**Requests**
A - Transcribe the spam dataset description from "Our collection of spam" up to and including "ACM, 41(8):74-83, 1998.".
B - Write the next part of the spam dataset description, picking up after its last sentence.

**Text shown**
^^^^^^^^^^^^^^^^

The "spam" concept is diverse: advertisements for products/web
        sites, make money fast schemes, chain letters, pornography...
	Our collection of spam e-mails came from our postmaster and 
	individuals who had filed spam.  Our collection of non-spam 
	e-mails came from filed work and personal e-mails, and hence
	the word 'george' and the area code '650' are indicators of 
	non-spam.  These are useful when constructing a personalized 
	spam filter.  One would either have to blind such non-spam 
	indicators or get a very wide collection of non-spam to 
	generate a general purpose spam filter.
For background on spam:
        Cranor, Lorrie F., LaMacchia, Brian A.  Spam! 
        Communications of the ACM, 41(8):74-83, 1998.
Attribute Information:
The last column of 'spambase.data' denotes whether the e-mail was 
considered spam (1) or not (0), i.e. unsolicited commercial e-mail.

^^^^^^^^^^^^^^^^

**Data segment**

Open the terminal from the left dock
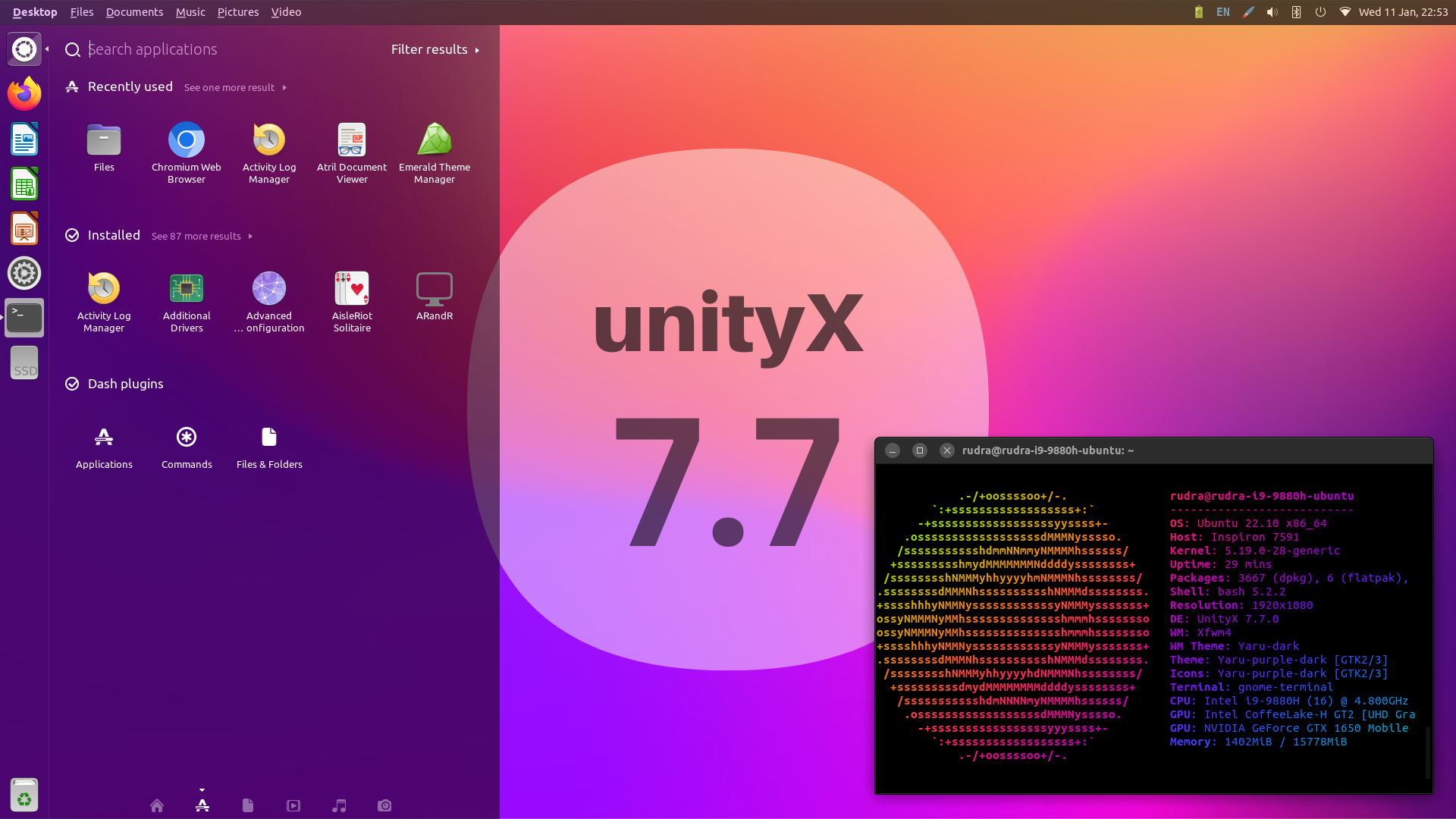1456x819 pixels. (x=24, y=318)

^^^^^^^^^^^^^^^^

**Expected outputs**
A -
Our collection of spam e-mails came from our postmaster and 
	individuals who had filed spam.  Our collection of non-spam 
	e-mails came from filed work and personal e-mails, and hence
	the word 'george' and the area code '650' are indicators of 
	non-spam.  These are useful when constructing a personalized 
	spam filter.  One would either have to blind such non-spam 
	indicators or get a very wide collection of non-spam to 
	generate a general purpose spam filter.
For background on spam:
        Cranor, Lorrie F., LaMacchia, Brian A.  Spam! 
        Communications of the ACM, 41(8):74-83, 1998.

B -
Most of the attributes indicate whether a particular word or
character was frequently occuring in the e-mail.  The run-length
attributes (55-57) measure the length of sequences of consecutive 
capital letters.  For the statistical measures of each attribute, 
see the end of this file.  Here are the definitions of the attributes:
48 continuous real [0,100] attributes of type word\_freq\_WORD 
= percentage of words in the e-mail that match WORD,
i.e. 100 * (number of times the WORD appears in the e-mail) / 
total number of words in e-mail.  A "word" in this case is any 
string of alphanumeric characters bounded by non-alphanumeric 
characters or end-of-string.
6 continuous real [0,100] attributes of type char\_freq\_CHAR
= percentage of characters in the e-mail that match CHAR,
i.e. 100 * (number of CHAR occurences) / total characters in e-mail
1 continuous real [1,...] attribute of type capital\_run\_length\_average
= average length of uninterrupted sequences of capital letters
1 continuous integer [1,...] attribute of type capital\_run\_length\_longest
= length of longest uninterrupted sequence of capital letters
1 continuous integer [1,...] attribute of type capital\_run\_length\_total
= sum of length of uninterrupted sequences of capital letters
= total number of capital letters in the e-mail
1 nominal {0,1} class attribute of type spam
= denotes whether the e-mail was considered spam (1) or not (0), 
i.e. unsolicited commercial e-mail.